◆ EXTRACT
----

They say the secret to entrepreneurship is to find a need and fill it. That’s why, when I moved here many years ago and was looking around for a way to make a living, I came up with the idea for “The Apostrophe Store.” Everywhere I looked I saw so many signs and sentences that were just screaming for apostrophes—

MENS DEPARTMENT

DOCTORS APPOINTMENT

ITS NEVER TOO LATE

YOUR WELCOME

BUBBAS PLACE

—that I figured if I sold ‘em even at a few cents a pop I would be a millionaire by next Tuesday.


Overhead would be low. Instead of buying apostrophes wholesale, I would simply cruise around the countryside in my pickup truck and remove them from places they didn’t belong.

THE SMITH’S HAVE A PROBLEM WITH THEIR HOUSE.

IT HAS A HOLE IN IT’S ROOF.

TARP’S FOR SALE!

The woods were stiff with them! Hauling them off would be a public service. How could I lose?


Alas, I always find a way. Salesmanship is a big part of entrepreneurism and I couldn’t sell snow cones in hell. Once, selling ads for The Planet, I told the owner of a restaurant, “Yum! That barbecue smell’s all the advertising you need.” After which, surprise, surprise, he declined to pay for an ad in my newspaper. With that kind of talent, how could I hope to make BUBBAS PLACE cough up for an apostrophe, when Bubba had always managed perfectly well without 'em? (Bubba thought they were something that city people used and country people don't fool with, like bidets, political correctness or Gs at the end of gerunds.)

----

◆ GIVEN PROBLEM 1
In the essay about The Apostrophe Store, what newspaper was the writer selling ads for?
◆ GIVEN PROBLEM 2
Return the passage of the essay about The Apostrophe Store between "YOUR WELCOME" and "TARP’S FOR SALE!", inclusive.
◆ GIVEN PROBLEM 3
Write the next part of the essay about The Apostrophe Store, picking up after its final sentence.
The material that comes after this essay about The Apostrophe Store is unrelated to it.

◆ DATASET ENTRIES
----

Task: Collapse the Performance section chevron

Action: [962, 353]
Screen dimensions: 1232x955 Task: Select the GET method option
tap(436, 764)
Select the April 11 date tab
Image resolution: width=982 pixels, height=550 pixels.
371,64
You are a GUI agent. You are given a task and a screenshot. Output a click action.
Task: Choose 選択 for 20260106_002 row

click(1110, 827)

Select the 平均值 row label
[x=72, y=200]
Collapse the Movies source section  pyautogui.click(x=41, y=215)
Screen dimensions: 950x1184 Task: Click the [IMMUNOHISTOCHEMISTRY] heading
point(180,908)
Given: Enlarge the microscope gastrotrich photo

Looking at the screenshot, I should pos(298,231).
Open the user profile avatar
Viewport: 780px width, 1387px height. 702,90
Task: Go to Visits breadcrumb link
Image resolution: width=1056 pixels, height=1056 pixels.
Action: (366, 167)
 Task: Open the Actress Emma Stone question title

----

◆ RIGHT ANSWER 1
The Planet.

◆ RIGHT ANSWER 2
YOUR WELCOME

BUBBAS PLACE

—that I figured if I sold ‘em even at a few cents a pop I would be a millionaire by next Tuesday.


Overhead would be low. Instead of buying apostrophes wholesale, I would simply cruise around the countryside in my pickup truck and remove them from places they didn’t belong.

THE SMITH’S HAVE A PROBLEM WITH THEIR HOUSE.

IT HAS A HOLE IN IT’S ROOF.

TARP’S FOR SALE!

◆ RIGHT ANSWER 3
So I gave up my dream of the Apostrophe Store and trained instead as a court reporter, only to continue being oppressed by apostrophe abuse. Now I had to figure out where to put the damn things when transcribing the speech of people who tossed the possessive case around like beach balls on seals' noses.


They were constantly saying stuff like:

Q: WHERE WAS THE THUG WHO ASSAULTED YOU'S MOTORCYCLE?

A: OUT IN THE PARKING LOT FOR THE PEOPLE WHO WORKED AT THE OFFICE'S CARS.

If you were writing an original sentence of your own about it, what you would probably write is something like:


Q: Where did the thug who assaulted you park his motorcycle?

A: In the back parking lot, where the restaurant employees park their cars.


But in writing down what somebody else says, you have no choice but to spread the wealth, using apostrophes as shown above to unfairly assign ownership of the cars to the restaurant and the motorcycle to “you,” the assaultee.


It got worse.

THE COLLEGE I WAS INTERESTED IN'S YEARLY TUITION WAS TOO HIGH.

HAD YOU SEEN THE RESTAURANT HE WANTED TO EAT AT'S MENU?

WHAT WAS THE BOY SHE WAS DATING'S NAME?


It was a bitter pill for a language Nazi to swallow, and after 10 years I could take no more. I went back to writing, where, though I barely scratched out a living, at least I could put apostrophes where they belonged.

Or not. I got a job reporting the local news for a small-town newspaper and as such came under the apostrophe jurisdiction of the Associated Press. AP style, like so many institutions in human history, was designed to make the world a better and fairer place but instead ended up slobbering insane and marauding around the countryside biting the heads off chickens.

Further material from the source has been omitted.